EXCERPTED PASSAGE:

No one is talking about keeping execution instead of crashing. C++ smart pointers do not do that, optional types do not do that, no programming language whose creators are in their right mind has ever pursued that. You have just produced a classic example of a straw man argument.


>> Grandparent: "I think you should just let your code crash."

> Parent: "I think that is a bad idea."

It seems pretty clear that we're talking about crashing here.


There is a third option to crashing vs. not crashing: not letting the code compile if there is any chance it might crash. That is what this "buzz about null pointers" is about.


Oh, right. Yeah, that would be nice, but my company doesn't use languages with that feature, and we can't re-write our software, so we're stuck with Option types.


What magic compiler can certify my program will never abruptly stop, or worse do something unintended, because of hardware failure?


I detect a moving goalpost here, but if you're genuinely concerned that hardware might change the value of your bits then nothing else but lockstep execution will help. e.g. TI Hercules: http://www.ti.com/lsds/ti/microcontrollers-16-bit-32-bit/c20...

(Checking for NULL in your program won't save you from hardware failure either)


I hope I'm just being pedantic rather than moving goalposts, I'm all for better assurances. To me the only compiler "not letting the code compile if there is any chance it might crash" is either magical or never compiles a thing.


"not letting the code compile if there is any chance it might crash"; well, normally we assume correct operation for the hardware here in order to make that achievable, otherwise things could simply crash at any time. You're always vulnerable to single-event-upsets from cosmic rays or even alpha decay inside the chip packaging. Being pedantic about this in a discussion of compiler correctness is useless derailing.

"Rowhammer" over in https://news.ycombinator.com/item?id=15515044 is perhaps the most likely problem of hardware non-correctness to worry about.


When talking correctness (or security) I would think pedantry would be more welcome. I think you have a point on derailment if the comment I replied to had given a specific example that refused to compile anything with a chance of crashing, e.g. through guarantees of its type system, and then I come along asking about cosmic rays. But they didn't, they were vague, and I'm still left wondering of an example because even Haskell programs crash with a segfault or bus error sometimes. It's perfectly fine that it can't cover those cases but a compiler did sign off on a program with a chance of crashing, no cosmic rays involved, at best it only assures less likelihood of crashing compared to another compiler.


> Even C crashes safely on null pointer dereference.

Does it? What if you needed to clean up external resources? What if some data was left in an inconsistent state? What if you were in the middle of writing to a file? Etc.

I do agree that crashing is often the right thing to do and of course the machine can die anyway, but sometimes you want to at least attempt to recover.

Also, in much of the software I've written in recent years, crashing was not acceptable because just because one thing (eg request of some kind, message, task, whatever) failed unexpectedly, does not mean that others will too and we still want others to be attempted. Sometimes you can get away with letting the program crash and then restarting it to run the other work, but often things are done concurrently and restarting would lose any in-progress state. If the work takes a long time, restarting all work because one piece failed is often unacceptable.


Yes, considering communication heavy architectures, it's unfortunate that with C the unit of encapsulation is the process. And there's bad support for inter-process communication, etc.

MATERIAL:

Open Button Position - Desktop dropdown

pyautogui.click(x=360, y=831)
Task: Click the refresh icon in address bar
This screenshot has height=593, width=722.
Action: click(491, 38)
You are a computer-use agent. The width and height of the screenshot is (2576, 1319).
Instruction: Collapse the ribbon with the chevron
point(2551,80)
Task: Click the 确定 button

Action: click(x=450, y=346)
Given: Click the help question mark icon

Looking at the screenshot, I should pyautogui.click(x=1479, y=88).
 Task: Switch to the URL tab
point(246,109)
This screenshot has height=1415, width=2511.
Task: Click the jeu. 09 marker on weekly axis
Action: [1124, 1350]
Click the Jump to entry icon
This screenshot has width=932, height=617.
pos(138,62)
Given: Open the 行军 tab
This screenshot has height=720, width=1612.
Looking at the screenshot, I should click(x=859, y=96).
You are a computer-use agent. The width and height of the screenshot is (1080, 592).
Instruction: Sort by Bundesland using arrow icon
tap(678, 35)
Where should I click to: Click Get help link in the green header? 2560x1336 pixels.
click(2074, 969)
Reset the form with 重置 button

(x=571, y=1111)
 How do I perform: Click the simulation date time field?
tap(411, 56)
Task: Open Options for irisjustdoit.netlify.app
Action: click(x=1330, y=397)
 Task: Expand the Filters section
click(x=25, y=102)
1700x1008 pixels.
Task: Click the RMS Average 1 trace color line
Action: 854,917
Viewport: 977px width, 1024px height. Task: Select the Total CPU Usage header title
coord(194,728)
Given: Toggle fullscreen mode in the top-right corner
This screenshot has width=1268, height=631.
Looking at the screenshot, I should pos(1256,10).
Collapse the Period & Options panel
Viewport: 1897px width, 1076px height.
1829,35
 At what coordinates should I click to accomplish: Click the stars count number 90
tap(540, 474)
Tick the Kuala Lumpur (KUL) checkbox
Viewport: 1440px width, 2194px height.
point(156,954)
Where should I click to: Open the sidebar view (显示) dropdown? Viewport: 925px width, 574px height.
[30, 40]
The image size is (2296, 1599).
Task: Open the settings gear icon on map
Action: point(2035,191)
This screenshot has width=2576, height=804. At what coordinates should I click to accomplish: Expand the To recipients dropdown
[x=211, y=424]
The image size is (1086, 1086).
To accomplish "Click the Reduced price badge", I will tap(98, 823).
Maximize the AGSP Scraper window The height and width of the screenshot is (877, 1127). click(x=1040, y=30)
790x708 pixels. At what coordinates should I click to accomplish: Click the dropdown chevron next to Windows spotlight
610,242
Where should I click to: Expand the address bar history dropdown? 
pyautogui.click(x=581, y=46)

EXERCISE SET:
a – Translate this sentence from the forum thread on crashing and null pointers into Spanish: "I do agree that crashing is often the right thing to do and of course the machine can die anyway, but sometimes you want to at least attempt to recover."
b – Render the part of the listing that opens with the line containing "Given: Click the help question mark icon" and closes with the line containing "Action: [1124, 1350]" as a Markdown table with columns n and Line. Number each row and leave out blank lines.

REPLIES:
a – Sí estoy de acuerdo en que fallar suele ser lo correcto y, por supuesto, la máquina puede morir de todas formas, pero a veces uno quiere al menos intentar recuperarse.

b –
| n | Line |
|---|---|
| 1 | Given: Click the help question mark icon |
| 2 | Looking at the screenshot, I should pyautogui.click(x=1479, y=88). |
| 3 |  Task: Switch to the URL tab |
| 4 | point(246,109) |
| 5 | This screenshot has height=1415, width=2511. |
| 6 | Task: Click the jeu. 09 marker on weekly axis |
| 7 | Action: [1124, 1350] |